5.17 All savings proposals identified will be taken forward through our usual governance, decision making and HR processes. Progressing potential savings will entail consultations, in some cases with the public, and in others with our staff on restructures and potential redundancies. In some instances it has been necessary to begin these processes already in order to be in a position to implement agreed changes ahead of the new financial year and deliver a full year saving to support the budget position. We currently estimate that approximately 150 staff posts (c100 full time equivalent) will be impacted by the additional savings proposals. We will do everything possible to minimise compulsory redundancies, applying our comprehensive redeployment processes and support to retain valued staff within the organisation wherever we can.
5.18 We will continue to do what we can to mitigate the impacts of savings proposals, including working with partners and maximising the efficiency of our services to ensure best use of available resources. This includes increasing our use of digital tools and artificial intelligence (AI) to support productivity in frontline services, helping to absorb some of the increases in demand with our current workforce. In support services, new technology can help offset the reductions in staffing capacity arising from savings to some extent.
5.19 We will also continue to work through the impacts of recent announcements and await further detail and specific allocations through the provisional Local Government Finance Settlement later in December. This will enable us to confirm or amend our assumptions, and clarify the position in relation to specific grants, providing an updated deficit position. In light of this, proposals for setting a balanced budget for 2026/27 can be considered.
6. Engagement, lobbying and communications
6.1 The Government’s response to the Fair Funding Review 2.0 consultation did not respond to the concerns we had raised that aspects of the proposals did not accurately reflect the needs in East Sussex and costs of delivering services, or our limited ability to raise income locally. The final proposals indicate that we can still expect a negative overall impact on our funding when final allocations are published, despite recognition of increased need.

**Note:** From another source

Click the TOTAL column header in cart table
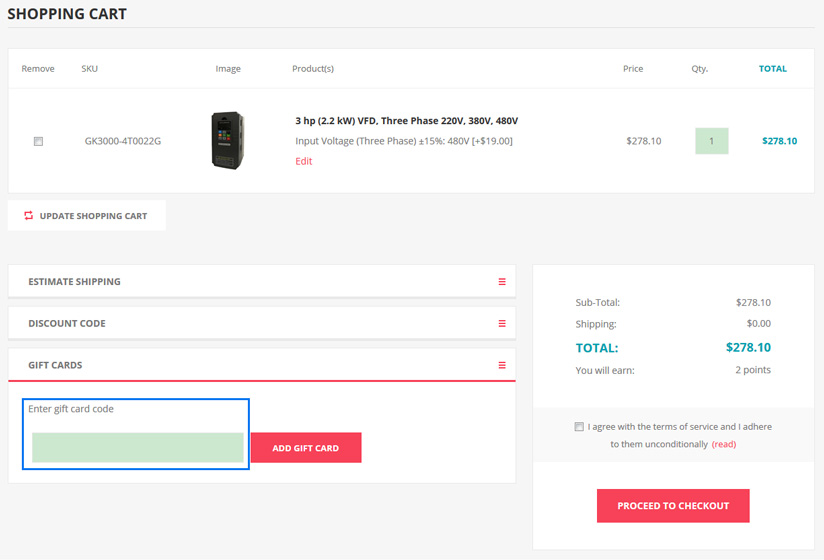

6.2 Ahead of the full financial settlement we have written to local MPs to reiterate our significant concerns about the Council’s funding position and the impact on the sustainability of vital services for the county’s residents and communities. We continue to seek their further support, and to lobby actively with our local, regional and national partners for:
6.3 In tandem with our ongoing lobbying of Government, we will continue to communicate openly and honestly with our residents, partners and staff on our approach to the financial position and the impacts of specific savings proposals, including through RPPR engagement with representatives of our strategic partners, staff, young people and local businesses to inform Members’ decisions.
7. Looking ahead
7.1 This report reinforces the substantial challenges we face, including a projected funding gap which means we must seek further savings and service reductions, as well as preparing to request Exceptional Financial Support from Government in order to be in a position to set a balanced budget for the year ahead.
7.2 We will not have certainty on our financial position until we receive detailed funding allocations and can factor these into our planning, alongside other emerging developments which will impact on the environment we will be operating within during the coming year and beyond.
7.3 Our updated analysis will feed into final proposals for the 2026/27 budget and Council Plan to Cabinet in January for consideration, and Council in February for decision.
7.4 Members will continue to be involved in developing plans through Cabinet, County Council, Scrutiny Committees, and specific engagement sessions throughout the 2025/26 RPPR process.